Am Dienstag, 10. Januar 2006 17:44 schrieb Ian Lynagh:
Hi all,
I am having space issues with some decompression code; I've attached a much simplified version as Test1.hs.
At the bottom (foo/bar) is the equivalent of deflate. This should be a standalone module which doesn't know about the rest.
In the middle (readChunks) is the equivalent of gunzip. It repeatedly calls foo until there is no more input left.
At the top is a simple main function that calls them.
If I do
dd if=/dev/zero of=data bs=1000 count=3000" # making data around 3MB ghc --make Test1 -o Test1 -O -Wall ./Test1
then in top I see Test1 increasing memory usage to around 150MB. I think this is because the "let (ys, zs) = foo xs" means zs holds on to xs (it's hard to be sure as compiling for profiling is too happy to change the behaviour).
I had 72 Mb space usage for a 3Mb file.
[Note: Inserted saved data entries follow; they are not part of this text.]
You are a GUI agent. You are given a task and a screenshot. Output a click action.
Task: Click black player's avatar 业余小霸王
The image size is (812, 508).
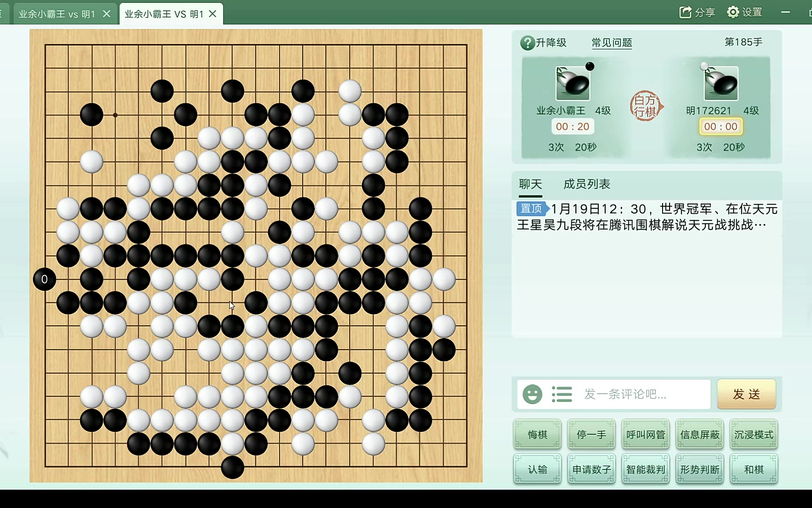point(573,83)
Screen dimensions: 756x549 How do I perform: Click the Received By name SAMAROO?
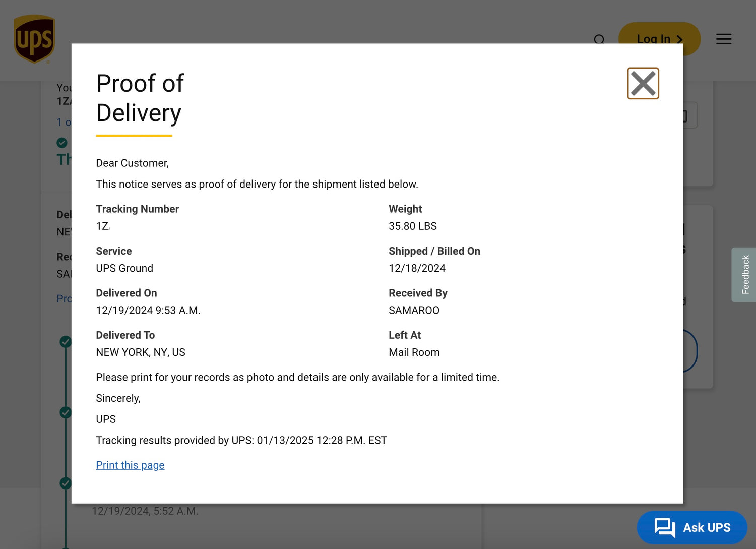pos(414,311)
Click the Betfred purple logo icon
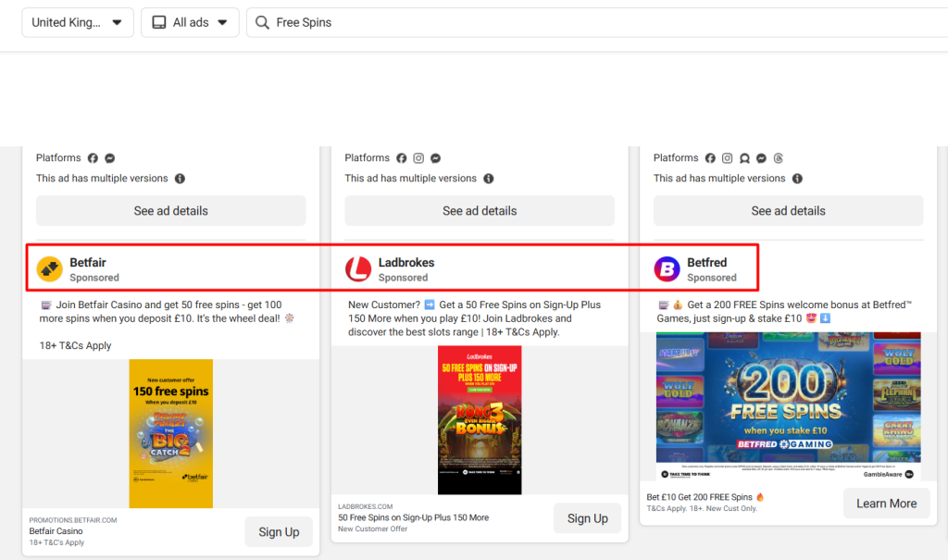The image size is (948, 560). pyautogui.click(x=667, y=269)

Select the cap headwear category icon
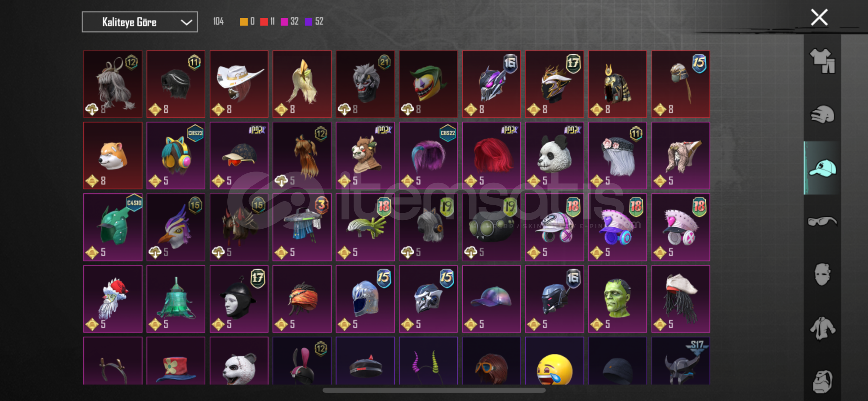pyautogui.click(x=822, y=168)
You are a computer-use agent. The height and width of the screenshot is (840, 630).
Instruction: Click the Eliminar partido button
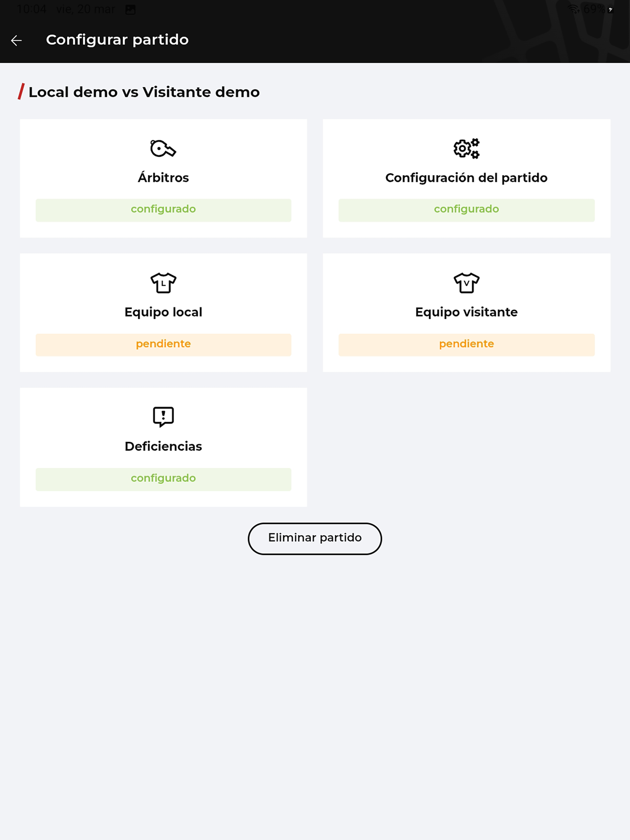[x=315, y=538]
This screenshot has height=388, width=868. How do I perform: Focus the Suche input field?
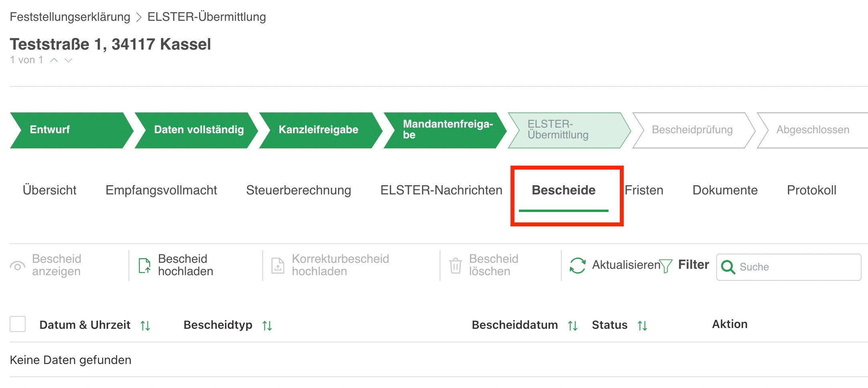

I believe, it's the 'put zs' that's consuming the memory. I changed it to readChunks = do xs <- get if null xs then return [] else do let (ys, zs) = foo xs rest = evalState readChunks zs return (ys ++ rest) and got much smaller memory usage (10Mb) -- not sure, how sensible that would be for real work and why it reduces memory. If bar can start returning before it's finished, then the same holds for the modified readChunks, but the original would have to wait for the completion of bar (via foo) until zs can be put, so the complete ys would have to be in memory at once. Just checked, modified version also runs in 10Mb for a 12mb data file, so indeed bar starts returning before finishing and it seems the above is right. ./test4 +RTS -sstderr True 1,496,184,404 bytes allocated in the heap 987,852,924 bytes copied during GC 3,226,492 bytes maximum residency (162 sample(s)) 5707 collections in generation 0 ( 12.66s) 162 collections in generation 1 ( 14.82s) 10 Mb total memory in use INIT time 0.00s ( 0.01s elapsed) MUT time 6.88s ( 15.06s elapsed) GC time 27.48s ( 55.93s elapsed) EXIT time 0.00s ( 0.00s elapsed) Total time 34.36s ( 71.00s elapsed) %GC time 80.0% (78.8% elapsed) Alloc rate 217,468,663 bytes per MUT second Productivity 20.0% of total user, 9.7% of total elapsed
I tried (Test2) changing foo to be a monad transformer over the calling monad, so the caller's remaining input was updated as we went along, but (as well as memory usage not obviously being fixed) this is giving me a stack overflow.
Has anyone got any suggestions for making a constant space, constant stack version?
Thanks Ian
Hope that helps, Daniel